__Assignment A__
Answer from the film review below:
(i) Which two comedic masterminds from the 1960s does Fiennes often remind us of?
(ii) What is the name and job of the character Fiennes plays?
(iii) Which three actors occupy smaller roles?
__Assignment B__
Translate this sentence from the film review below into Spanish: "Scenes run into each other like dominoes on a smooth surface."

Reading text Start Marker

A Grand Pursuit
Ralph Fiennes continues to fascinate me. When I saw him in The English Patient, there was a lingering dullness to his screen presence which took a long time to shake. For The Grand Budapest Hotel, he has achieved a more spontaneous edge, often reminding us of comedic masterminds from the 1960s, such as Peter Sellers and Zero Mostel.
Wes Anderson’s original comedy depicts everything from the clockwork operation of a hotel to the central murder mystery involving concierge Gustave (Fiennes). It’s a spiral staircase of elegant art direction, designed to put a bun in the oven of cinematic impotence. If genius can be measured by laughter or innovation, then Anderson has arrived at a perfect style to suit his blossoming talents.
Fiennes becomes a major player to the extent that talk of Oscars can seem somewhat clichéd. He’s completely in charge of technique and improvisation, while carrying the self-confidence to make it look effortless. Smaller roles occupied by F. Murray Abraham, Bill Murray and Jeff Goldblum add dashes of brilliance to this well-crafted milieu.
Overall, there’s not a single echo of traditional storytelling to be found in The Grand Budapest Hotel. Scenes run into each other like dominoes on a smooth surface. The story forms its own internal logic based on chance meetings, turns of phrase and fleeting bursts of activity. I highly recommend this film as an example of Anderson’s idiosyncratic gifts for storytelling.

Reading text End Marker
Material shown Start Marker

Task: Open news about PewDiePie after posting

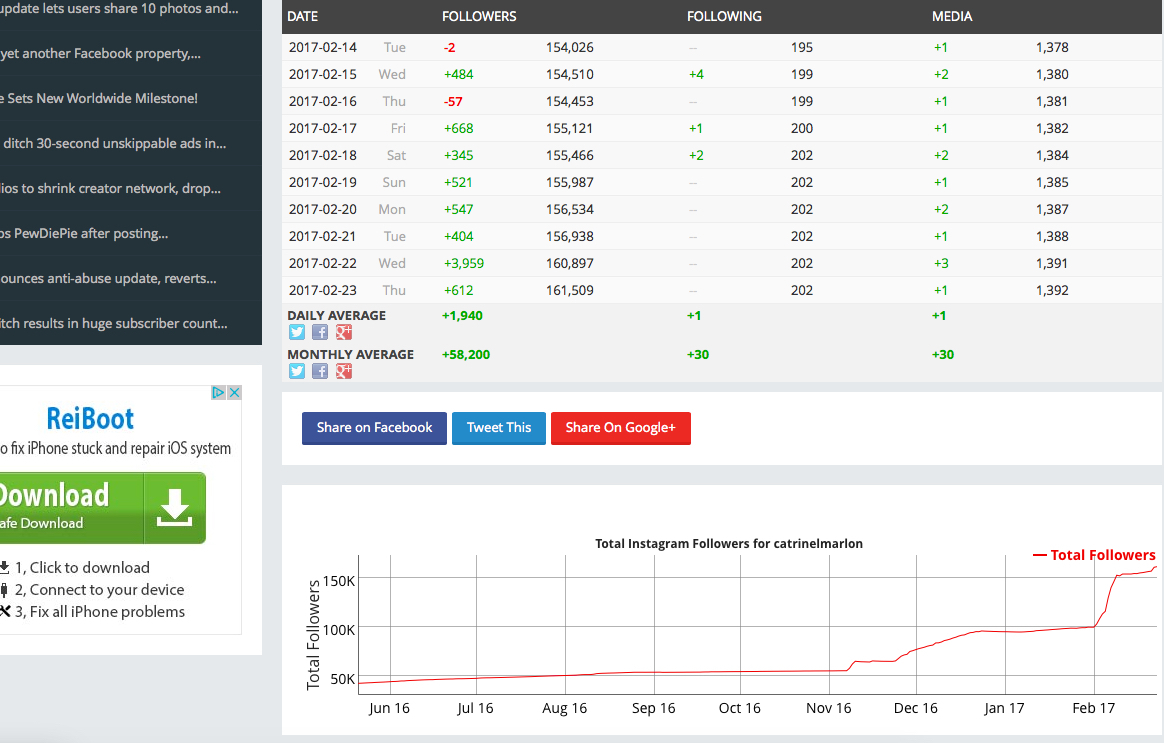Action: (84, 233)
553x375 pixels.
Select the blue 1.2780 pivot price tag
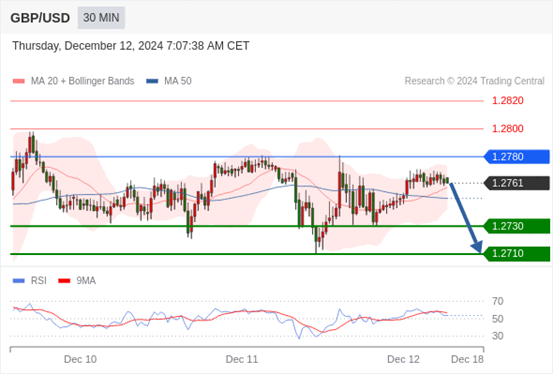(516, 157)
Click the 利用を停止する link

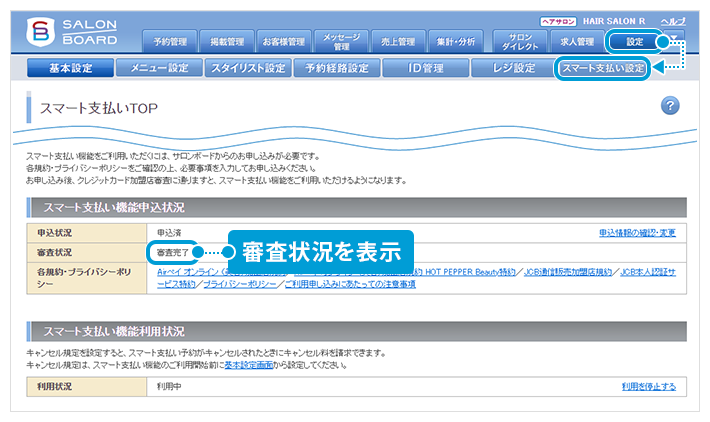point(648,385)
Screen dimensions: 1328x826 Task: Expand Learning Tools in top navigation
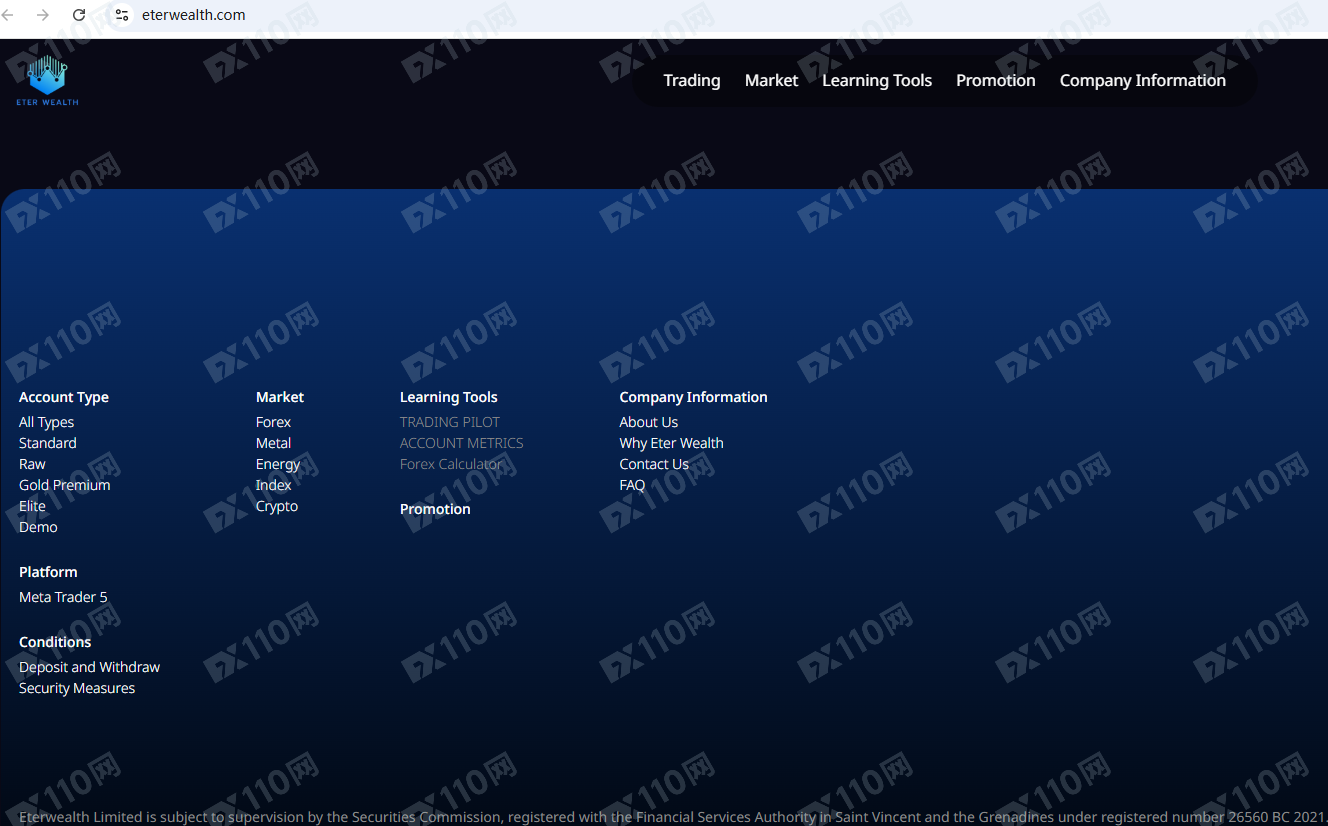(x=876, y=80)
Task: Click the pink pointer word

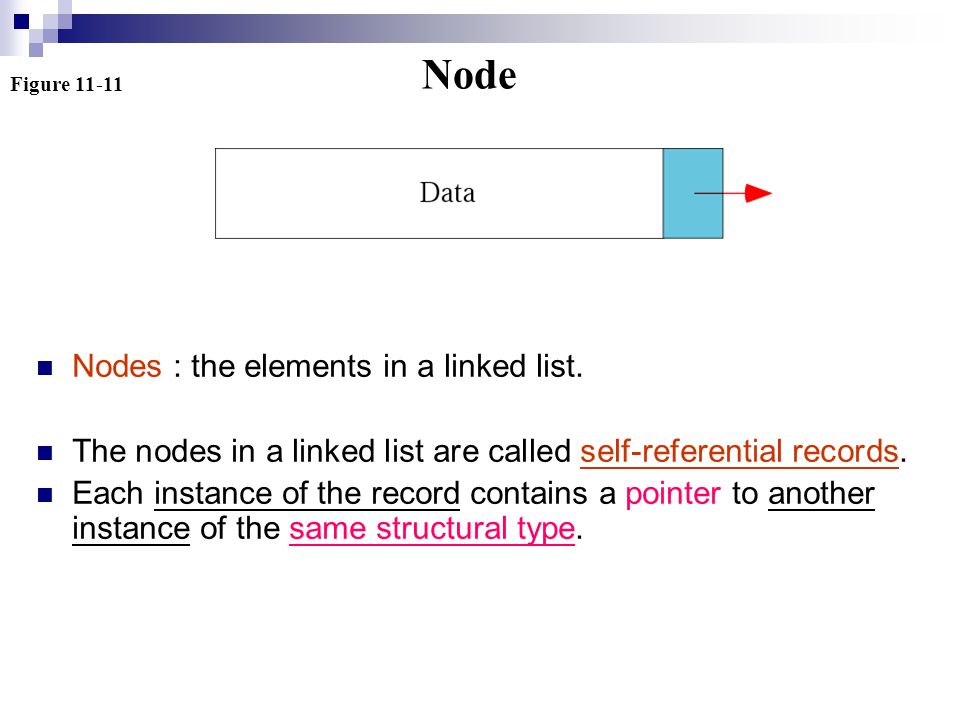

Material shown End Marker
Material shown Start Marker

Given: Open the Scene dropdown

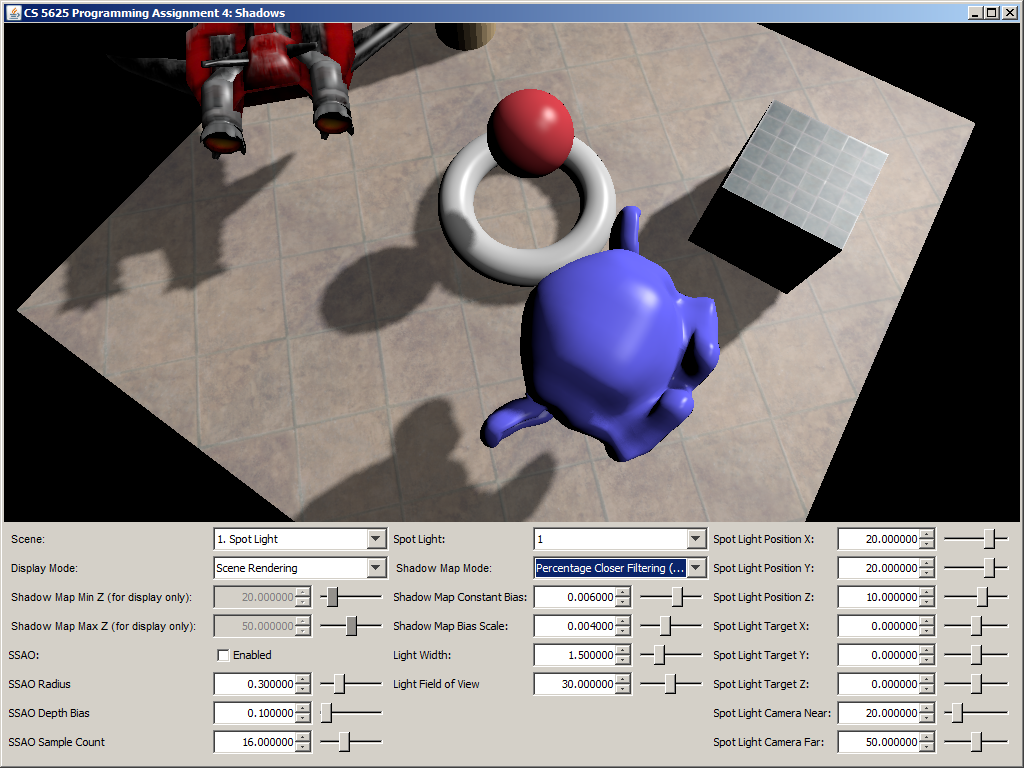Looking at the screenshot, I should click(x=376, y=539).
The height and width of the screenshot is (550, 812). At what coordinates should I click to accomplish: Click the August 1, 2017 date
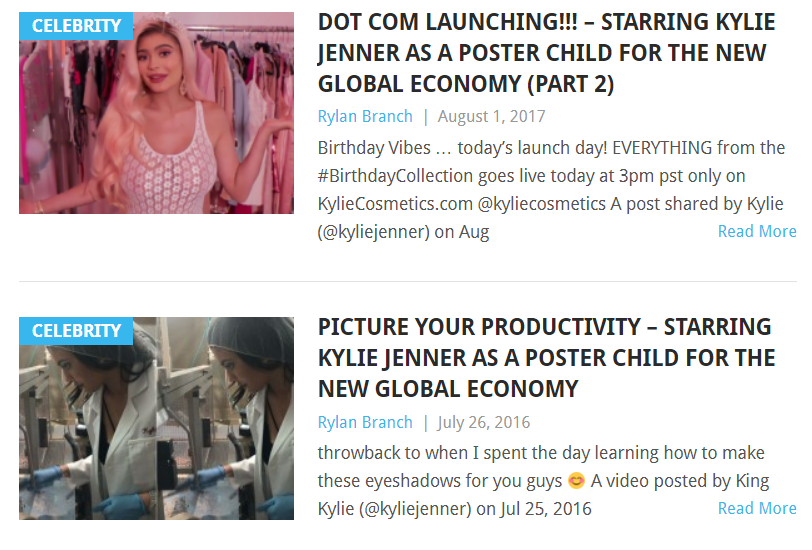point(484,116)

Material shown End Marker
Material shown Start Marker

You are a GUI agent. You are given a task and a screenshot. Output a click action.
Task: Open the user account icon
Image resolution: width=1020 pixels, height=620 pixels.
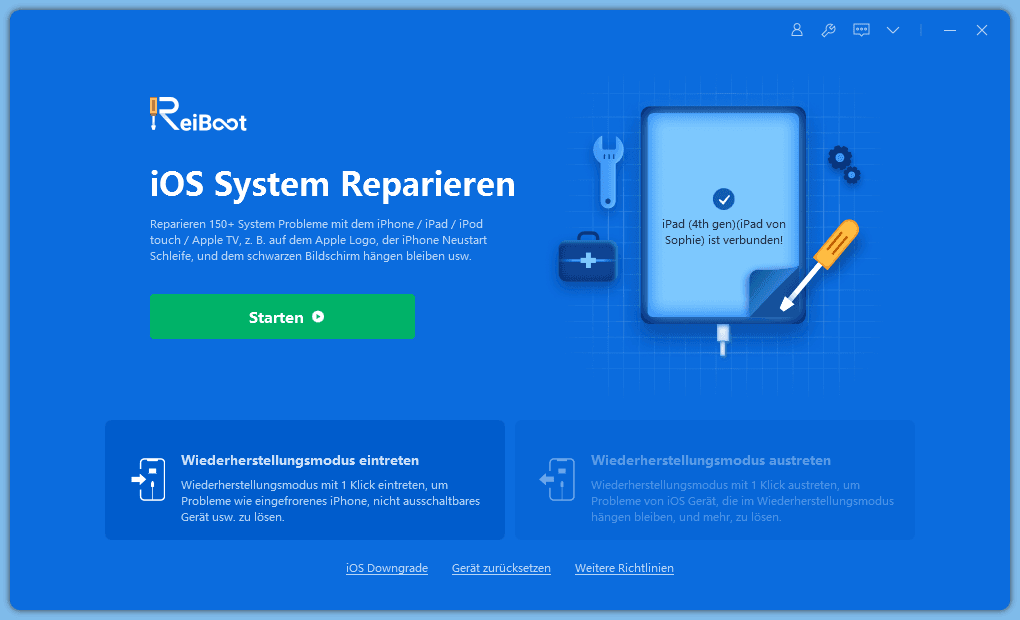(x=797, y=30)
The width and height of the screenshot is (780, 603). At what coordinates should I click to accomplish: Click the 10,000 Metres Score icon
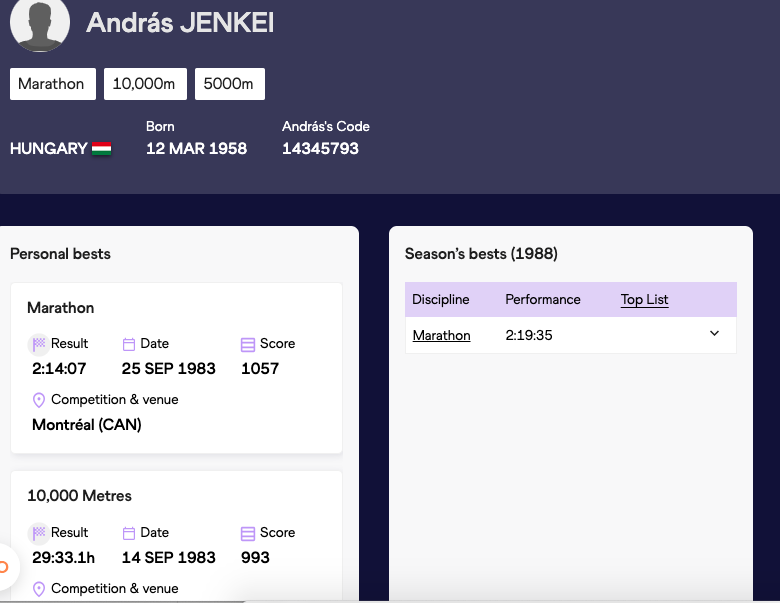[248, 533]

Material shown End Marker

__Expected answer A__
(i) Peter Sellers and Zero Mostel.
(ii) Gustave, a concierge.
(iii) F. Murray Abraham, Bill Murray and Jeff Goldblum.

__Expected answer B__
Las escenas se encadenan unas con otras como fichas de dominó sobre una superficie lisa.